Professor Cazenave teaches courses in twentieth and twenty-first century French cinema, literature, and theory. She is also affiliated with the program in Cinema and Media Studies, the Women’s, Gender, and Sexuality Studies program, and the Elie Wiesel Center for Jewish Studies.

Her research interests include documentary cinema, disability studies, archive and memory studies, Holocaust and genocide studies, gender studies, and the Anthropocene. Her research has appeared in several edited volumes and journals, including SubStance, Cinema Journal, Memory Studies, and IdeAs – Idées d’Amérique. She has also published essays in Los Angeles Review of Books. Her translations were most recently published in Cinéaste and Traffic: Revue de cinéma. Professor Cazenave’s research has been supported by numerous fellowships and grants, including an ACLS fellowship, a BUCH Junior Faculty Fellowship, a BU Diversity & Inclusion Learn More Research Grant, and a Charles H. Revson Foundation Fellowship from the United States Holocaust Memorial Museum.

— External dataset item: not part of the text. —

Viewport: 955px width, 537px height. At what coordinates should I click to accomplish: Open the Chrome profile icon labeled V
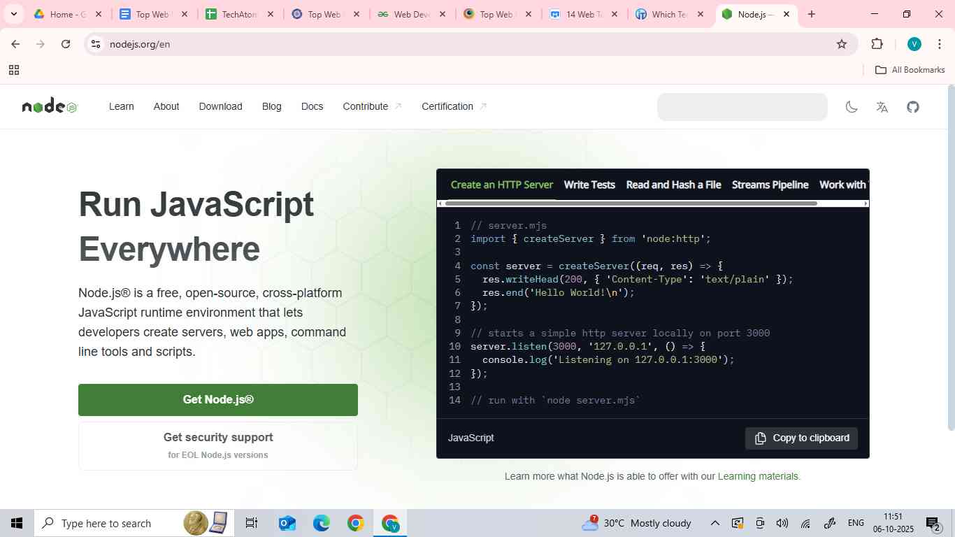click(x=914, y=43)
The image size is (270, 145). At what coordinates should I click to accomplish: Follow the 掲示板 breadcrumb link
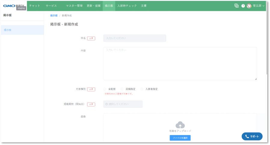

Her first book, An Archive of the Catastrophe: The Unused Footage of Claude Lanzmann’s “Shoah” (SUNY Press, 2019) was awarded an Honorable Mention for the 2020 Best First Book Award presented by the Society for Cinema and Media Studies. The book undertakes a comprehensive examination of the 220 hours of filmic material Claude Lanzmann excluded from his 1985 Holocaust opus. In retrieving alternative eyewitness accounts captured by the camera but ultimately left on the cutting room floor, this book offers a voice to testimonies from the margins, including gendered experiences of the Holocaust.

Professor Cazenave is currently at work on a second book project titled Lessons in Seeing. Demarginalizing Disability in Cinema that recovers representations of disability in non-fiction forms of cinema situated at the margins of film history. The book investigates a transnational visual narrative of disability in the twentieth and twenty-first centuries encompassing Nazi propaganda films, home movies in the French colonies, video collectives in the Vietnam War era, and the documentaries of Frederick Wiseman in the late eighties.